2012年11月18日 星期日

草堂隨筆


侶伴是網上原人圏一分子,謂集合愛寫作的人的小圈子,閒談間邀我入會,我思忖片刻便說不。還是喜歡現在的簡單和寧靜,隨心記錄生活的觀察和思緒,和友儕分享,或呢喃自語,讀者多寡倒沒相干。

讀畢George Gissing The Private Paper of Henry Ryecrofts,中譯是<草堂隨筆>,甚為貼切。書是半自傳體,是Henry的故事,也是Gissing晚年生活的寫照。Henry暮年時得到一筆可觀的遺產,驟然從生活的營營役役中解脫出來,從倫敦鬧市搬到Devon鄉郊過著閒適的田園生活,欣賞自然的四時美景。畢竟人屆暮年,對人生不免有感觸和嗟嘆,回想前半生的勞碌艱辛、年輕的跌宕,目下美景滲著淡淡的舊日回憶,是懷舊的文字。

本書結集的隨筆篇幅長短不一,都是Henry有感而發,信筆把雜思隨想記下來,漫談政治、宗教、科學、工業、人民生活等,又夾雜著Henry對人生的看法、陳年的回憶和晚年得享清福的竊喜。

英國人甫見面便談起天氣的陰睛來,連寫作也不例外。多篇文章也是從天氣說起;冬日窗縫間鑽進來的第一道晨光,初春破土而出的嫰芽,颯颯秋風捲起漫天的黃葉,仲夏溫煦的艷陽帶來海的氣息,處處流露出英國人對田園自然的熱愛。

筆耕三十多載,賣文維生的日子殊不好過,隆冬時份買不起生火的燃料,只好瑟縮在閣樓的被窩裡取暖;又窮得口袋裡沒幾個錢,只能吃扁豆和青豆充飢,肉食是奢望,不得已只能茹素。現在壁爐火光熊熊,滿室溫暖,氤氳之氣濔漫,在靠背椅上打睏冥想,啪咑的火屑惹來遊思綿綿,遐想翩翩,靈感亦隨之湧現。

Henry間或也抱怨上半生的賣文歲月,興趣變成職業便興味索然,為生計甚麼都要寫,仰人鼻息過活。現在能擺脫俗務羈絆,隨心所欲,漫遊郊野,讀書寫作,過著順心遂意的生活;心之所至,執筆記下,沒有趕稿的死線,沒有俗套的濫文,能重拾文字的樂趣,在文字裡得到共鳴和喜悅,把世俗的煩囂拋諸腦後。

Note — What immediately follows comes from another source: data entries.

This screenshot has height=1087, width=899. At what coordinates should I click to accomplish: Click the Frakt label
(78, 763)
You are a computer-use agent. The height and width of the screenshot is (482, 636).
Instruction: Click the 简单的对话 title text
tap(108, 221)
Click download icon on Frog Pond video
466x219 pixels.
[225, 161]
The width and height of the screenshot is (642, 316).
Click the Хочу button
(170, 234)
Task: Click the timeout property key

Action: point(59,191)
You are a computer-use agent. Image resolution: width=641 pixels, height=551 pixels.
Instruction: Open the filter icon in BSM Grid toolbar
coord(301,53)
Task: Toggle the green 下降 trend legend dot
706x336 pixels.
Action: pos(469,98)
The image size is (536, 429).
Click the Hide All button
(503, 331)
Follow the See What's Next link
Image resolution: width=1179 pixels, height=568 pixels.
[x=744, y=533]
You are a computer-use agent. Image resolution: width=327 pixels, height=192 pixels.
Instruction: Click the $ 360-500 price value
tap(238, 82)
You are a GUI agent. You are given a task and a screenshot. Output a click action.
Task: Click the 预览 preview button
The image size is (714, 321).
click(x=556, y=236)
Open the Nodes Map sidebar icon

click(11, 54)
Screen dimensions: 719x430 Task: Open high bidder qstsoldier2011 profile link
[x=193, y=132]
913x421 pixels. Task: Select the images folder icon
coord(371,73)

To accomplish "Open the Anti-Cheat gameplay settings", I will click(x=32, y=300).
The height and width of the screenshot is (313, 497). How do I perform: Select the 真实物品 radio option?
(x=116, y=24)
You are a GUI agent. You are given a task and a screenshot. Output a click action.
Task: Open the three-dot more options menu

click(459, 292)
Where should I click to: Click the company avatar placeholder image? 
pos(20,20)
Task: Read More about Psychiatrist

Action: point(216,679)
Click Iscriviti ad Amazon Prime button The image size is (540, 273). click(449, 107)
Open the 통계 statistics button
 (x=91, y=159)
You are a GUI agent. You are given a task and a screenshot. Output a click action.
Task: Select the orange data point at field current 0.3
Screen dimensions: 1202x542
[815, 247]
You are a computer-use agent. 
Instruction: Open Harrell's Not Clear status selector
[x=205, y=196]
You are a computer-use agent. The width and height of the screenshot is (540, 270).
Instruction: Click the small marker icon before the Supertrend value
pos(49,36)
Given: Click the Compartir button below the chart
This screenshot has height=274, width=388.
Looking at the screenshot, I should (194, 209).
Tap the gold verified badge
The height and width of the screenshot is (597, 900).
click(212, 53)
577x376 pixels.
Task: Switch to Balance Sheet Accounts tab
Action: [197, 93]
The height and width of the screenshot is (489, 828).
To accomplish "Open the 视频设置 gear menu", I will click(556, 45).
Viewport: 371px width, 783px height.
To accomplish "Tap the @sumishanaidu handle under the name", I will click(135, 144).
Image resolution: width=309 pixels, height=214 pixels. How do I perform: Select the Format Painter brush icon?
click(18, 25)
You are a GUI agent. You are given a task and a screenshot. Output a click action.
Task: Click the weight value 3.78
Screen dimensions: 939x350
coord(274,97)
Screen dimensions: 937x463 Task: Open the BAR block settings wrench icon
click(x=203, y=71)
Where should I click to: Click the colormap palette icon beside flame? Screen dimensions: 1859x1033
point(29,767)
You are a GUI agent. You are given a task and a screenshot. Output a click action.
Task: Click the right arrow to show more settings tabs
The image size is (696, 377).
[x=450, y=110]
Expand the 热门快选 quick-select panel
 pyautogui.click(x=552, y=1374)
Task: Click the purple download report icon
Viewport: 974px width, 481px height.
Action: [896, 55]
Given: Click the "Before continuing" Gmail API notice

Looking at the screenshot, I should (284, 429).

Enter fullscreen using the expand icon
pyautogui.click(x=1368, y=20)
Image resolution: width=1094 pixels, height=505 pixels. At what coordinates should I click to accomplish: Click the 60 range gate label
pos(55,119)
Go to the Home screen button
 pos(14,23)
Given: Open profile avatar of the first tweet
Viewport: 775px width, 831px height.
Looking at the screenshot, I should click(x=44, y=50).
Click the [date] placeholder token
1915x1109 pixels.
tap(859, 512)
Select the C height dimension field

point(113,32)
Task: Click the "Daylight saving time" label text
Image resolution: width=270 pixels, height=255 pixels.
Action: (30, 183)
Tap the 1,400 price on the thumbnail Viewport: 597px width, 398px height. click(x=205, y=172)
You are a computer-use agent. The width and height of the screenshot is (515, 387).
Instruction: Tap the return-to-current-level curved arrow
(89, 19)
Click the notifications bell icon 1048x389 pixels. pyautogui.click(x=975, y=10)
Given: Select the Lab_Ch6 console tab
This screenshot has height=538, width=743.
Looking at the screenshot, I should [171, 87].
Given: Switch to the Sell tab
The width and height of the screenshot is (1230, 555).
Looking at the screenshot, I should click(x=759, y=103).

雖然寫作帶給他半輩子的貧窮,但未篇作結時也道出,為理想付出和努力,即使結果未盡人意,人生也有了意義,心裡感到充實和快樂,年歲的延綿已不重要了。

在寒風簫簫的日子裡,坐在壁爐前呷一口茶,悠然渡過下午的時光,享受一刻半晌的安寧靜謐,真是人生樂事。

以下節錄了我喜愛的原文段落﹕

“A book which helps one to forget the idle or venomous chatter going on everywhere about us, and bids us cherish hope for a world “which has such people in it.”

“A fire is a delightful thing, a companion and an inspiration,… a beautiful core of glowing fuel, which if I sit and gaze into it, becomes a world of wonders.”

“It is familiarity with life that makes time speed quickly. When every day is a step in the unknown, as for children, the days are long with gathering of experience; the week gone by is already far in retrospect of things learnt, and that to come, especially if it foretell some joy, lingers in remoteness. Past mid-life, one learns little and expects little. Today is like unto yesterday, and to that which shall be the tomorrow. Only torment of mind or body serves to delay the indistinguishable hours.”

“I could wish for many another year; yet, if I knew that not one more awaited me, I should not grumble. “If” I had lived to no purpose, that I could discover, the end would have seemed abrupt and meaningless. Now, my life is rounded…the work was full of faults, but I had wrought sincerely, had done time and circumstance and my own nature permitted. …May I look back on life as a long task duly completed --- faulty enough, but good as I could make it--- and, with no thought but one of contentment, welcome the repose to follow when I have breathed the word “Finis”.”